## DATA EXCERPTS
_____
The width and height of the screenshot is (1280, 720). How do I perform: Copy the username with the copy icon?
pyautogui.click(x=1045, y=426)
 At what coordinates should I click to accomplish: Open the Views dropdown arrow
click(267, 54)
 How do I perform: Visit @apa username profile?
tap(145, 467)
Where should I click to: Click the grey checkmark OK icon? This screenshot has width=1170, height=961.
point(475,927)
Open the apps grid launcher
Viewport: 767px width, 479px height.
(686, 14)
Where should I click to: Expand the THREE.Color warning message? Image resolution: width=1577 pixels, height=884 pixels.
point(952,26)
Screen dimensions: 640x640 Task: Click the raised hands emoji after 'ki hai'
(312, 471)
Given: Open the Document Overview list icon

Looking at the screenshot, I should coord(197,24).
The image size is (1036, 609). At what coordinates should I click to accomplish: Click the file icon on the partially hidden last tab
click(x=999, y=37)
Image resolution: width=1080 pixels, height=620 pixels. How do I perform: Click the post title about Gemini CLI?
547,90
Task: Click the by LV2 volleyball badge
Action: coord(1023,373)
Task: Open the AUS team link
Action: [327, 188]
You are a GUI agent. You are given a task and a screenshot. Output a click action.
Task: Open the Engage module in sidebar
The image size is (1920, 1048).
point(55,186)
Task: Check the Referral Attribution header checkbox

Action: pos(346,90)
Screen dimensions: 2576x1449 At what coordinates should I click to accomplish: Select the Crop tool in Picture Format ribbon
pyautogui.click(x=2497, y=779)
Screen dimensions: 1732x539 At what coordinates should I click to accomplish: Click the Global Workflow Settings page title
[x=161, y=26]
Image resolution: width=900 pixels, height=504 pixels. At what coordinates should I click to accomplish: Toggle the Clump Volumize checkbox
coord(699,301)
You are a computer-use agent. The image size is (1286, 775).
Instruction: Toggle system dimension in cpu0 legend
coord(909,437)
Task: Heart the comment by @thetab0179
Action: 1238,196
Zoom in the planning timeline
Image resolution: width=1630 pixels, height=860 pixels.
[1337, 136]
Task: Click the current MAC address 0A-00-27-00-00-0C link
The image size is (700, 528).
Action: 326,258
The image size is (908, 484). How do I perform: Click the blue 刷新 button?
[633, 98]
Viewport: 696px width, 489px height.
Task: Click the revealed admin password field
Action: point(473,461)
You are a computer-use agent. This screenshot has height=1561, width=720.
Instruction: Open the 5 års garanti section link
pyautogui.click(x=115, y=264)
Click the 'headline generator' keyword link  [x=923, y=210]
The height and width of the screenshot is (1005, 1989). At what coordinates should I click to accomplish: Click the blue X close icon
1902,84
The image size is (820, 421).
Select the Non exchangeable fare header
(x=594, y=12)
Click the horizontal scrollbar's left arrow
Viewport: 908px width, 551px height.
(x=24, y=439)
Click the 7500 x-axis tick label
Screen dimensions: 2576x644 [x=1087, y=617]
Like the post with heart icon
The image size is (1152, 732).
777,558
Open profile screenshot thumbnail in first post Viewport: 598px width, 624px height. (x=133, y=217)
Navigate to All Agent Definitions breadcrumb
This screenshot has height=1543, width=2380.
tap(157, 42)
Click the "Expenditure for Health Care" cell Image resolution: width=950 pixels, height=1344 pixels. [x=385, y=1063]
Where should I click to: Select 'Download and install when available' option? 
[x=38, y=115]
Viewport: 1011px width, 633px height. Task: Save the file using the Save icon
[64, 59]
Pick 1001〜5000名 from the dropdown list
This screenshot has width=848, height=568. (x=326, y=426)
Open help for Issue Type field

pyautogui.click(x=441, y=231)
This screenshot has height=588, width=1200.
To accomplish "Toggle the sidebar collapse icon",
_____
## YOUR OBJECTIVE
Write out each of the items above word for word, keeping every line as it is.

## FULL ANSWER
The width and height of the screenshot is (1280, 720). How do I perform: Copy the username with the copy icon?
pyautogui.click(x=1045, y=426)
 At what coordinates should I click to accomplish: Open the Views dropdown arrow
click(267, 54)
 How do I perform: Visit @apa username profile?
tap(145, 467)
Where should I click to: Click the grey checkmark OK icon? This screenshot has width=1170, height=961.
point(475,927)
Open the apps grid launcher
Viewport: 767px width, 479px height.
(686, 14)
Where should I click to: Expand the THREE.Color warning message? Image resolution: width=1577 pixels, height=884 pixels.
point(952,26)
Screen dimensions: 640x640 Task: Click the raised hands emoji after 'ki hai'
(312, 471)
Given: Open the Document Overview list icon

Looking at the screenshot, I should coord(197,24).
The image size is (1036, 609). At what coordinates should I click to accomplish: Click the file icon on the partially hidden last tab
click(x=999, y=37)
Image resolution: width=1080 pixels, height=620 pixels. How do I perform: Click the post title about Gemini CLI?
547,90
Task: Click the by LV2 volleyball badge
Action: coord(1023,373)
Task: Open the AUS team link
Action: [327, 188]
You are a GUI agent. You are given a task and a screenshot. Output a click action.
Task: Open the Engage module in sidebar
The image size is (1920, 1048).
point(55,186)
Task: Check the Referral Attribution header checkbox

Action: pos(346,90)
Screen dimensions: 2576x1449 At what coordinates should I click to accomplish: Select the Crop tool in Picture Format ribbon
pyautogui.click(x=2497, y=779)
Screen dimensions: 1732x539 At what coordinates should I click to accomplish: Click the Global Workflow Settings page title
[x=161, y=26]
Image resolution: width=900 pixels, height=504 pixels. At what coordinates should I click to accomplish: Toggle the Clump Volumize checkbox
coord(699,301)
You are a computer-use agent. The image size is (1286, 775).
Instruction: Toggle system dimension in cpu0 legend
coord(909,437)
Task: Heart the comment by @thetab0179
Action: 1238,196
Zoom in the planning timeline
Image resolution: width=1630 pixels, height=860 pixels.
[1337, 136]
Task: Click the current MAC address 0A-00-27-00-00-0C link
The image size is (700, 528).
Action: 326,258
The image size is (908, 484). How do I perform: Click the blue 刷新 button?
[633, 98]
Viewport: 696px width, 489px height.
Task: Click the revealed admin password field
Action: point(473,461)
You are a computer-use agent. This screenshot has height=1561, width=720.
Instruction: Open the 5 års garanti section link
pyautogui.click(x=115, y=264)
Click the 'headline generator' keyword link  [x=923, y=210]
The height and width of the screenshot is (1005, 1989). At what coordinates should I click to accomplish: Click the blue X close icon
1902,84
The image size is (820, 421).
Select the Non exchangeable fare header
(x=594, y=12)
Click the horizontal scrollbar's left arrow
Viewport: 908px width, 551px height.
(x=24, y=439)
Click the 7500 x-axis tick label
Screen dimensions: 2576x644 [x=1087, y=617]
Like the post with heart icon
The image size is (1152, 732).
777,558
Open profile screenshot thumbnail in first post Viewport: 598px width, 624px height. (x=133, y=217)
Navigate to All Agent Definitions breadcrumb
This screenshot has height=1543, width=2380.
tap(157, 42)
Click the "Expenditure for Health Care" cell Image resolution: width=950 pixels, height=1344 pixels. [x=385, y=1063]
Where should I click to: Select 'Download and install when available' option? 
[x=38, y=115]
Viewport: 1011px width, 633px height. Task: Save the file using the Save icon
[64, 59]
Pick 1001〜5000名 from the dropdown list
This screenshot has width=848, height=568. (x=326, y=426)
Open help for Issue Type field

pyautogui.click(x=441, y=231)
This screenshot has height=588, width=1200.
To accomplish "Toggle the sidebar collapse icon",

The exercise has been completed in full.